▸ **Problem statement**: Keyword search on "home": report each line of the records that contains it.
------ Data ------
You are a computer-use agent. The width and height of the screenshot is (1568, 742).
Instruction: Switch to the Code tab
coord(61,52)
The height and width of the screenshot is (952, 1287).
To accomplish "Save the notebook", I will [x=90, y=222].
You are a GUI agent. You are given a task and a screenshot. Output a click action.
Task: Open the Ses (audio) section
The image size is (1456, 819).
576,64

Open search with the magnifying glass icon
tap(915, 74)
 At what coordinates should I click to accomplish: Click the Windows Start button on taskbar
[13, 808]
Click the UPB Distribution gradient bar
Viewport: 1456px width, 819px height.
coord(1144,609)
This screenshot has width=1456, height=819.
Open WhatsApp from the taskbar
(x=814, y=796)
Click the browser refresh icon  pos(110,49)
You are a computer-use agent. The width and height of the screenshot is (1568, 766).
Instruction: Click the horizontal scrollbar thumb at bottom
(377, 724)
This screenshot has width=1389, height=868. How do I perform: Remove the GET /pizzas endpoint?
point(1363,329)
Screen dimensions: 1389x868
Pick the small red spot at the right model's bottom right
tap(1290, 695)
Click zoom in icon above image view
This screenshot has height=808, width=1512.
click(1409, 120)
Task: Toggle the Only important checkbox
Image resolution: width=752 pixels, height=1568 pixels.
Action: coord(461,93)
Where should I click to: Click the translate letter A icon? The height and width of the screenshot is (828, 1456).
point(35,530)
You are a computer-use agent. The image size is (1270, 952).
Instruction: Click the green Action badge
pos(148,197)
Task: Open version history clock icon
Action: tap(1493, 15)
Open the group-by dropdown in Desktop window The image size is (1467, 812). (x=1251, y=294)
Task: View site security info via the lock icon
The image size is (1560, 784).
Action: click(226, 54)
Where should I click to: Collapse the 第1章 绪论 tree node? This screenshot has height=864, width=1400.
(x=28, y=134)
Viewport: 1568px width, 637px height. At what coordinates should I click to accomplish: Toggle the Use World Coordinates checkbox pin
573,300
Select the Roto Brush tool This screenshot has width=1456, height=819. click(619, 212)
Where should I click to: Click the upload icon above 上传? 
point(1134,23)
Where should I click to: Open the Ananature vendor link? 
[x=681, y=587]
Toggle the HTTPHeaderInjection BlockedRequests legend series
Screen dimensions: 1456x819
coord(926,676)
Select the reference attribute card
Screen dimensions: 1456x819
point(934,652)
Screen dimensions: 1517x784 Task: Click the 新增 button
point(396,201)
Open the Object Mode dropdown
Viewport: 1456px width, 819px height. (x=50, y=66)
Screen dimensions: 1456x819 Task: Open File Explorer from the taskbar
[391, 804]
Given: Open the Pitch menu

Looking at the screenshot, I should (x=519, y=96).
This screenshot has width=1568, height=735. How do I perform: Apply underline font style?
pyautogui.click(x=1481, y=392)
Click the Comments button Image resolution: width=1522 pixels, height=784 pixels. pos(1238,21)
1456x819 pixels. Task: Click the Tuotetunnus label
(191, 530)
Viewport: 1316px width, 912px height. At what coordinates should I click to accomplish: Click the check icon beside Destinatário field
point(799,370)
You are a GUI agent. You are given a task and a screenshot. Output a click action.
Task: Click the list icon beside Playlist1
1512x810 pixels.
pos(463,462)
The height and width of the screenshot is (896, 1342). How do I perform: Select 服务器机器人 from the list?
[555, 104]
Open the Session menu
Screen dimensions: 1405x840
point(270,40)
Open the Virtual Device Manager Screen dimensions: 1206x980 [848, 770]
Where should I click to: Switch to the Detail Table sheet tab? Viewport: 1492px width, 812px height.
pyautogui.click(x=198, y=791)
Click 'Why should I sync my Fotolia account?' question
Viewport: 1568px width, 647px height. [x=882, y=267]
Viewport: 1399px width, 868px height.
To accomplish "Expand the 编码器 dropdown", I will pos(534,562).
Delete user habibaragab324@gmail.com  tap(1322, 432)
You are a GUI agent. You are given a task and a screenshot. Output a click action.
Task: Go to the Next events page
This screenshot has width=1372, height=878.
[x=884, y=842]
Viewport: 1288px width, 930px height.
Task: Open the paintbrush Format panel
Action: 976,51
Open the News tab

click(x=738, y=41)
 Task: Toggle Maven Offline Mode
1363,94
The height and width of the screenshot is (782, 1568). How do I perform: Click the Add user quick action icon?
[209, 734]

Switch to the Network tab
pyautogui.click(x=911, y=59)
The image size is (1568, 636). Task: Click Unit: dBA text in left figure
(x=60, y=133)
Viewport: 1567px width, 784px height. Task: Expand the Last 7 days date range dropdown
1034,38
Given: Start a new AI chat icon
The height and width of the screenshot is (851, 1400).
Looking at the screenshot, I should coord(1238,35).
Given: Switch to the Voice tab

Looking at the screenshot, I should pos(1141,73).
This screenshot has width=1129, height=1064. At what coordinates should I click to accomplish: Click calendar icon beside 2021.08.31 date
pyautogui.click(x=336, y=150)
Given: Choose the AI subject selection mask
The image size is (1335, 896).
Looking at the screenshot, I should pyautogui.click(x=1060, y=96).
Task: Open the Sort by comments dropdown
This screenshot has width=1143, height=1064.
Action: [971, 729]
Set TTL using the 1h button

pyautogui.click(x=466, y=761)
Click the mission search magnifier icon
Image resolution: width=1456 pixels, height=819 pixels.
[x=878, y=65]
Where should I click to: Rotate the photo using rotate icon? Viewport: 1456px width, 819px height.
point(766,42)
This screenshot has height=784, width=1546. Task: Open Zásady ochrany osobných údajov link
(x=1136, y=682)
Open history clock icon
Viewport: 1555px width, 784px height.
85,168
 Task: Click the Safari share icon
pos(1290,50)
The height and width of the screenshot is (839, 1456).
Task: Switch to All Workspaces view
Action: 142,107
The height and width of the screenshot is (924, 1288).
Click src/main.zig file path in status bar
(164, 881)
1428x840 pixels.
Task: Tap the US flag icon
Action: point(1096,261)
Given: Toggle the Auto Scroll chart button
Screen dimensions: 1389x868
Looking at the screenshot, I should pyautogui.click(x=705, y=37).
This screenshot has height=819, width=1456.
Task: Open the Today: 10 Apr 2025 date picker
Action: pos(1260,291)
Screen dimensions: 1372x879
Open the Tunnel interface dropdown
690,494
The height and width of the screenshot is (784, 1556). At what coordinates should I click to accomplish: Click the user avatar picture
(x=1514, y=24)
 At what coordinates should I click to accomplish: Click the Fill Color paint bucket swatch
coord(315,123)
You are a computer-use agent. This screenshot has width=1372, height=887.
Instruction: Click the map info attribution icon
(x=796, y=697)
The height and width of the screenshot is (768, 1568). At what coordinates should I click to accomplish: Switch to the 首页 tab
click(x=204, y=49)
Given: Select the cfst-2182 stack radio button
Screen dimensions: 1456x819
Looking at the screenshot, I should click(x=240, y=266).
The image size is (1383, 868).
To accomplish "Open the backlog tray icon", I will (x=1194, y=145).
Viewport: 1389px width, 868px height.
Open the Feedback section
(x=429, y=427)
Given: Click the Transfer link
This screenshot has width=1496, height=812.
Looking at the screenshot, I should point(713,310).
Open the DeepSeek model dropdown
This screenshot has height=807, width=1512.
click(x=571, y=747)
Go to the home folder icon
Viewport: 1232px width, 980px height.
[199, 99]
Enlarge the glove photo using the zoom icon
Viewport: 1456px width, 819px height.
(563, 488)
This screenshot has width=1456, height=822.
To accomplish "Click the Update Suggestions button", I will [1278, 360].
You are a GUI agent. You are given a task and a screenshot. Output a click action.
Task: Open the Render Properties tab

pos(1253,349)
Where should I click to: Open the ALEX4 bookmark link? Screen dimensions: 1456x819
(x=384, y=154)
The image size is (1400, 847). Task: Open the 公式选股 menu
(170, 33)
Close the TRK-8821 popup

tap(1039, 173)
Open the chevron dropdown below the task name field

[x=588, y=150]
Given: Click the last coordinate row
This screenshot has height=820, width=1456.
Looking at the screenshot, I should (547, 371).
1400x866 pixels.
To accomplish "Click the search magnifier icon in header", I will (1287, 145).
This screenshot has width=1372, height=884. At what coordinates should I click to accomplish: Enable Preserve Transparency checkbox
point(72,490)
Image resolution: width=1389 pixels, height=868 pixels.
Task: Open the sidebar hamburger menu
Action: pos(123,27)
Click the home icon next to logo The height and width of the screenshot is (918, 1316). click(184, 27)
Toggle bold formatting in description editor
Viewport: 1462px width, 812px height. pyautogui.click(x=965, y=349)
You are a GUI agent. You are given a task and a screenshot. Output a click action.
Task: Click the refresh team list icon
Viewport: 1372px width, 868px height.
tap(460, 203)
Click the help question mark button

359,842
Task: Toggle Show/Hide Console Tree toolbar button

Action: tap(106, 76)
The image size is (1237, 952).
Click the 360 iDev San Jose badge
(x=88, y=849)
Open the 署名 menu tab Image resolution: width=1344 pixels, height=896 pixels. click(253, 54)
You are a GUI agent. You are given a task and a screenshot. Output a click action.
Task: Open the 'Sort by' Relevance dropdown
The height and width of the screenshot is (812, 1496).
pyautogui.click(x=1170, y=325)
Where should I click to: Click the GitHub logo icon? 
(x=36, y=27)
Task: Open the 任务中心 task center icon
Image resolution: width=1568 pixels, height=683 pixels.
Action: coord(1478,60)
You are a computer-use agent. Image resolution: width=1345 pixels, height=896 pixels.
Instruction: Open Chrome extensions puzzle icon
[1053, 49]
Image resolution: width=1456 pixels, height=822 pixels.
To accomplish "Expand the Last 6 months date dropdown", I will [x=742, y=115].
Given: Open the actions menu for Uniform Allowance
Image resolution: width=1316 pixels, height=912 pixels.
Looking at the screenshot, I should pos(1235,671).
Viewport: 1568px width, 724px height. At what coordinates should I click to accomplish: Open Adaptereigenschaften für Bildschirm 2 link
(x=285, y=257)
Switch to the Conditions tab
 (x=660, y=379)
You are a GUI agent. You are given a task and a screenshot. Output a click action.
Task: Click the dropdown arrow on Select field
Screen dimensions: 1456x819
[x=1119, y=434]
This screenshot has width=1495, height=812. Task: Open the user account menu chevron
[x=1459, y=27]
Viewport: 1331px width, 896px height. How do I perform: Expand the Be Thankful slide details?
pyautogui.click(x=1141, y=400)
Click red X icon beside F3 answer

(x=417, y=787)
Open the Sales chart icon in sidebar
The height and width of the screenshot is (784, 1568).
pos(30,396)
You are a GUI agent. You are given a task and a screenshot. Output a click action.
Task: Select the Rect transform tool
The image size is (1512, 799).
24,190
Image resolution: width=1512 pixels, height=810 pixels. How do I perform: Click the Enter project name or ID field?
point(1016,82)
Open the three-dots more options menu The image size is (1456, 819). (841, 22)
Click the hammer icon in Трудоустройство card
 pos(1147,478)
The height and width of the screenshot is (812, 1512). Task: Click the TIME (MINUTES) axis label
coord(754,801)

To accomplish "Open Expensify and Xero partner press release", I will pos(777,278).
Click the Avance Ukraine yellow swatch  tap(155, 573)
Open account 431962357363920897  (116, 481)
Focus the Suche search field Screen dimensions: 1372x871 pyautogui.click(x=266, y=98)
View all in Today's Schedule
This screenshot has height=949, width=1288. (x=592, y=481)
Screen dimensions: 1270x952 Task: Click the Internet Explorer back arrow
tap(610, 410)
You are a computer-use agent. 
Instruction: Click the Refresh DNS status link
------
▸ **Result of the task**:
Go to the home folder icon
Click the home icon next to logo The height and width of the screenshot is (918, 1316). click(184, 27)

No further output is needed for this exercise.